Читаем Семейное дело полностью

— Больше мне сказать нечего, — завершил Белоусов свою драматическую исповедь. — Я не участвовал в убийстве Птаха.

— А кто убивал? Абу Салех?

— Возможно, не только он: один Абу Салех не отважился бы. Тем более он мог предвидеть, что Бирюков окажется вооружен… Так ведь и случилось, правда? Тут в Москву приехала целая группа головорезов из Чечни, которая Абу Салеху не слишком-то подчиняется. У них свой руководитель…

— Имя руководителя?

— Слишком многого просите. — Белоусов неуверенно улыбнулся. — Имени при мне не называли — я ведь для них чужак. Могу назвать адрес, по которому на самом деле проживает Абу Салех. Там у них перевалочный пункт, туда они все стекаются. Сами понимаете, в его студенческом личном деле записан совсем другой адрес… Так назвать его?

— Диктуйте.

«Улица Щепкина…» — фиолетовые буквы пятнали лист.

— А вот что обидно, — в голосе Белоусова, когда он закончил диктовать, прорезалась мечтательность, — я ведь даже не успел как следует воспользоваться деньгами, которые они мне платили. Тратил по мелочи, да, но основной фонд так и не тронул. Все собирался подготовить отца: как бы он не заподозрил чего-нибудь нехорошего. Щадил его… А теперь — что уж там! Поздно щадить…
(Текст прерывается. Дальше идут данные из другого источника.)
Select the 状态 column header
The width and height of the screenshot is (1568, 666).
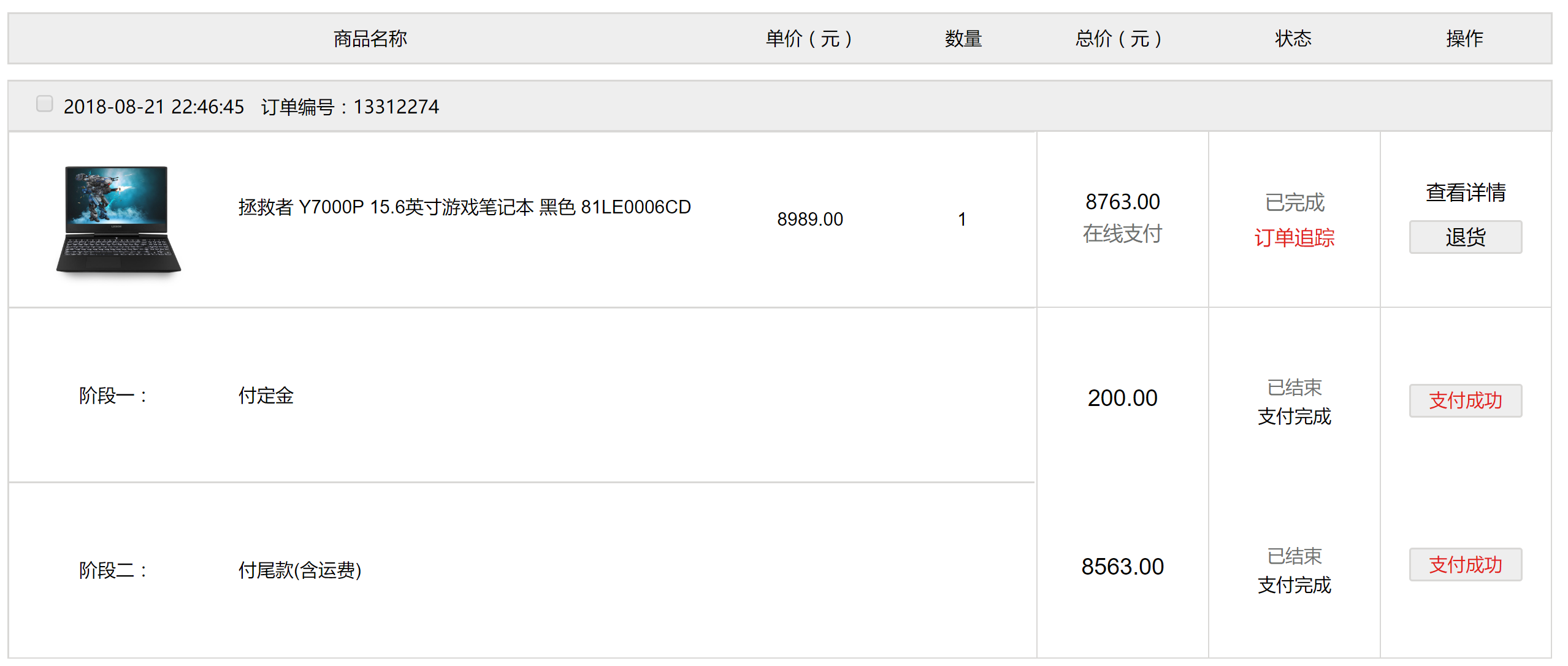1293,39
И сгорбился — насупленный, словно уменьшившийся в размерах, с ненужными бакенбардами на впалых щеках, растерявший свою натужливую задержавшуюся молодость. Теперь этому человеку можно было точно дать тот возраст, который значился у него в паспорте.

— Я хочу с вами договориться… если позволите…

— Смотря о чем будем договариваться.

— Мне уменьшат меру наказания, если мне… если я… назову вам дату и время ближайшего теракта?

Белоусов удивился, когда услышал:

— Называйте. Конечно, это будет двадцать девятый лунный день?

Глава 39 Абу Салех накладывает грим

Окна этой комнаты в центре Москвы находились слишком высоко, чтобы привлекать внимание: на четырнадцатом этаже. Располагайся они на первом этаже, не один из случайных прохожих задался бы вопросом, почему в солнечный день (солнце впервые за слишком затянувшуюся холодную весну припекло совсем по-летнему) они закрыты наглухо сомкнутыми жалюзи. «Наверное, хозяева уехали надолго», — сообразил бы случайный прохожий. Но это было не так: хозяин (временный, поскольку квартира снималась) был дома и сидел аккурат возле закрытого окна. На правой стене висела лампа дневного света, под ней располагалось что-то вроде туалетного столика: увеличивающее зеркало и бездна коробочек и флаконов с косметическими средствами, включающими даже театральный грим. Хозяин преспокойно использовал эти средства, в то время как ожидающий его внимания гость по-турецки примостился на кожаной подушке, брошенной на пол.

Хозяином квартиры был тот, кого знали под именем Абу Салеха.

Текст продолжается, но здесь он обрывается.